It was only last year that Nintendo fired off a barrage of lawsuits against Nintendo Switch emulators such as Yuzu, as the company claimed the emulator was "facilitating piracy at a colossal scale."

Despite Nintendo's actions against popular emulators, the company's patent attorney and deputy general manager of Nintendo's intellectual property department, Koji Nishiura, said at the Tokyo eSports Festa earlier this week that emulators are technically legal. Nishiura gave the statements alongside property leaders from Capcom, Koei, Sega, Konami and others.
While Nintendo's top IP lawyer agrees emulation is technically legal, there are ways for emulators to cross over into illegal territories, such as the circumvention of the Switch's "technical restriction measures," which prevents the console from playing pirated games. Another example of an emulator going too far is when it includes specific programs that are subject to copyright protection. An example of this would be Nintendo's home screen or menus.

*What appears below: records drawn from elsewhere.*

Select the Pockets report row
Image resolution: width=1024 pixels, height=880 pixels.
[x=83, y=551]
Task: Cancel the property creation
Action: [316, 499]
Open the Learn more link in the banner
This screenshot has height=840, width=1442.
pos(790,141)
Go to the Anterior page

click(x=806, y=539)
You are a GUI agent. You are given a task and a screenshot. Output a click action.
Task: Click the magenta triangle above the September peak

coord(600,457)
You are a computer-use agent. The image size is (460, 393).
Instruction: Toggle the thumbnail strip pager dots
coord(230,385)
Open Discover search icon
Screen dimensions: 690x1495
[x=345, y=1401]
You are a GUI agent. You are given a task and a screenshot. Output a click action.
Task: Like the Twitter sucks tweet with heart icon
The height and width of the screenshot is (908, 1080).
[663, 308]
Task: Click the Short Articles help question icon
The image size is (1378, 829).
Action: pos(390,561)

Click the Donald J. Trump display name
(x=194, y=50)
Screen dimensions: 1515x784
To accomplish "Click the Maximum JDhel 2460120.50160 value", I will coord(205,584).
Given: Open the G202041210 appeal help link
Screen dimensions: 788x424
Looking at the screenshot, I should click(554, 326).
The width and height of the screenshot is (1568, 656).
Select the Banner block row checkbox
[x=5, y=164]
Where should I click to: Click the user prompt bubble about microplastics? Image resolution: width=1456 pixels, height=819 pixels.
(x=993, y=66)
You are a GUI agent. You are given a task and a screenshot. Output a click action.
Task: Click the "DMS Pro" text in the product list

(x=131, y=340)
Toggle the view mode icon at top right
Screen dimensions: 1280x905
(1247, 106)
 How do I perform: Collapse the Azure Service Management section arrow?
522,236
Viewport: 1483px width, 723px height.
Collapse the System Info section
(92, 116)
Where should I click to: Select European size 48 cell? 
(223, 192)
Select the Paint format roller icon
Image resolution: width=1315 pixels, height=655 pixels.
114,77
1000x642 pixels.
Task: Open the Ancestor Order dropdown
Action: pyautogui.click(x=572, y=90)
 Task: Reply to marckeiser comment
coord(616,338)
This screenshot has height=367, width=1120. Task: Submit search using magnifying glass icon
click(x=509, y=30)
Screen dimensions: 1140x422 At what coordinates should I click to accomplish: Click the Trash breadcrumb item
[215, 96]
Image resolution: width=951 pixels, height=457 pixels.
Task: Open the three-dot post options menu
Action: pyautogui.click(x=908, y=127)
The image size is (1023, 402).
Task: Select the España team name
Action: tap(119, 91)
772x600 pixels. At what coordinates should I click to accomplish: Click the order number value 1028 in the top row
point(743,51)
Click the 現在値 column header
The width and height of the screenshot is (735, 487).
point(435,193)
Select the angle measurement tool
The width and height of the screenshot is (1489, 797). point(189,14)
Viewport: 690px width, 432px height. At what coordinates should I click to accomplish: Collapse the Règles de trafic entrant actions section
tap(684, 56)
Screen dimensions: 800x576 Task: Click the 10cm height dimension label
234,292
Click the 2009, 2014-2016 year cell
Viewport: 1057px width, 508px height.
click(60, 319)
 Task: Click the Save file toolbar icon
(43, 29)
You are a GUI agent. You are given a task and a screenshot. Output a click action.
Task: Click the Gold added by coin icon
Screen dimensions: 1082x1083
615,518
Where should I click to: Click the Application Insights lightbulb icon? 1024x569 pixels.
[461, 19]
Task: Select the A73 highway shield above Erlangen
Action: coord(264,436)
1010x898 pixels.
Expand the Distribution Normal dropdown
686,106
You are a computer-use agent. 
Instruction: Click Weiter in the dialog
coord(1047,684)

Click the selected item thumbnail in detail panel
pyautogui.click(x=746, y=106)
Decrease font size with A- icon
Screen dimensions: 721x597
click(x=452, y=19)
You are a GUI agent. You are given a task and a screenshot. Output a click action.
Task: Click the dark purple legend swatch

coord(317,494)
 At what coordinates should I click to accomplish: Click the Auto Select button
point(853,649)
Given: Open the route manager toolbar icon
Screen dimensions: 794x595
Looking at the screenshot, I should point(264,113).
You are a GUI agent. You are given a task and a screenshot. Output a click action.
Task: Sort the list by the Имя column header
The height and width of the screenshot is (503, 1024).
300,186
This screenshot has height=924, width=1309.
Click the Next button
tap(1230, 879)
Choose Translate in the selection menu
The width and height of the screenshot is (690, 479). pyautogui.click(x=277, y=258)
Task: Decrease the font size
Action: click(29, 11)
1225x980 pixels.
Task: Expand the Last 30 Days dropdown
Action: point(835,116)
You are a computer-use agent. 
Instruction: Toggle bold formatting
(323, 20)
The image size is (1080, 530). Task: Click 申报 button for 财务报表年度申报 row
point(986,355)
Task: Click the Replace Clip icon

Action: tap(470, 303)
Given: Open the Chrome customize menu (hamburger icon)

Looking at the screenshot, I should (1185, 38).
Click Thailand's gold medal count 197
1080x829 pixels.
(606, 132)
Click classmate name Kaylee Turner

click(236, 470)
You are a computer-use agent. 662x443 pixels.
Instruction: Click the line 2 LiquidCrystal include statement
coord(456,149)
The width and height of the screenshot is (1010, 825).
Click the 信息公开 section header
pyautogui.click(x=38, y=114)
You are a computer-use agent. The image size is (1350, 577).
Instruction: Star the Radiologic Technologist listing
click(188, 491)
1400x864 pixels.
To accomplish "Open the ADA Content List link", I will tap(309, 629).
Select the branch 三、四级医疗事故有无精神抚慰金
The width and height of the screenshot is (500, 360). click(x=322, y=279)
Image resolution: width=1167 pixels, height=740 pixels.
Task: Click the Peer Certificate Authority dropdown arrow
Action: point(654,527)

According to Nintendo's own IP lawyer, it seems emulation itself isn't illegal, but how it's implemented, and it appears that even the slightest step in the wrong direction will result in a lawsuit arriving in the mail of the owner of the emulator. As for the emulators Nintendo has shut down, Nishiura said these emulators bypassed technological restriction measures and that any emulators directing users to services or marketplaces that house other copyrighted material are also against the law.